I also have some questions for you.


I live in a Rapido motorhome in northern Portugal and I am redoing the basic electrical system in various aspects. The first thing I would like to ask is about choosing the battery.


1. After reading Allan’s articles in his website, like this one http://www.aandncaravanservices.co.uk/battery-technology.php , and explanations in this forum about leisure batteries, I found the advice against Gel and AGM batteries as they are not tolerant to high temperatures and high charge and discharge currents safely. I was initially prone to buying Gel batteries but I now understand they are not suited to this purpose. Please, correct me if I understood wrong. So, I believe the best options, even when comparing with batteries at much higher prices, would the Varta LFD/Bosch L5 or the Yuasa L36-EFB. Am I correct, or are there any other really good suggestions?


2. To choose between these two, I believe the main differences between them are that the Varta LFD/Bosch L5 are more tolerant to high temperatures than the Yuasa L36-EFB and this one charges faster than the first ones. Is this correct, or are there more differences between them to be considered for a decision? Or is the L36-EFB as tolerant to heat as the LFD/L5?


3. The motorhome will rarely experience outside temperatures above 30 but the house batteries are near the central heating, the Truma Combi. I am trying to close a wood wall between them and to thermally insulate them. I am not yet sure of how successful will this endeavor be to cool down the battery compartment. So, do you find it more advisable, for safety, to go with the LFD/L5 instead of the L36-EFB due to the heat tolerance feature? Or up to 30 degrees centigrade is fine for both?


4. I am also considering and designing a thermally controlled fan that would circulate air from outside through the batteries if the outside temp is, at least, 5 degrees lower than inside and if the batteries are above 30 degrees centigrade. (Or should I set the limit at 25 degrees to better protect the batteries?) If I succeed on this ventilation system (my main worry is making two holes on the outside walls of the motorhome!) can I say the best option is the Yuasa L36-EFB?


5. When we say that the L36-EFB charges faster, does it mean that it takes more current when charging, for the same charging voltage, than the LFD/L5? Or it only takes a higher current when subjected to a higher voltage?


6. If the second possibility is true, then, at a fixed alternator voltage of 14.4V, LFD/L5 and L36-EFB will charge at the same speed. And, in this case, I would need to raise the voltage of the alternator, to 14.7V, for example, to benefit from the faster charging feature of the L36-EFB. This scenario requires the starting battery to tolerate well this voltage, as well - probably I would choose another EFB for the starting battery - and that all the electronics of the Fiat engine tolerate well those 14.7V without risking the electronic management circuits. Do you know if this voltage is safe for the engine electronics of the Fiat 2.3 multijet from after 2006? And for the rest of the electrics like motors of the window, wipers, pumps, etc?

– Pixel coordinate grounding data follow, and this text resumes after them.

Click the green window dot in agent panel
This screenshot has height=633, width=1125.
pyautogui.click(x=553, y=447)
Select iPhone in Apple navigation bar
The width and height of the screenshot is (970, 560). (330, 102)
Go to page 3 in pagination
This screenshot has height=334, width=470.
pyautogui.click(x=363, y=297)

7. When bulk charging, in the constant current stage, Is the L36-EFB tolerant to more current than the LFD/L5? How much current would you recommend for the charger from the shore power, which I will be using rarely? C/10 for the LFD/L5 and C/5 for the L35-EFB? Or a bit more is advised? How exactly do you recommend the charging currents to be for either battery model?


8. Considering where I live and where I plan to drive the motorhome, the temperatures range from +5 to +30 degrees year-round, exceptionally up to 35 or 40, I guess that having a charger with temperature compensation must be important. I believe the old CBE CB516 have NO temperature compensation, and only charge on 14.1 or 14.3V, depending on the profile selection. So, I think it is a good investment to get a new version of those where we can hook up an external temperature sensor, and that can charge at 14.4 and 14.7V, particularly the CB522-3, that charges up to 22A. Is my line of though correct or would it not make much of a difference in the health of the battery?


Thank you so much for your patience in reading all this and generosity in answering. I am amazed that I have found this forum!


Warm regards for everybody!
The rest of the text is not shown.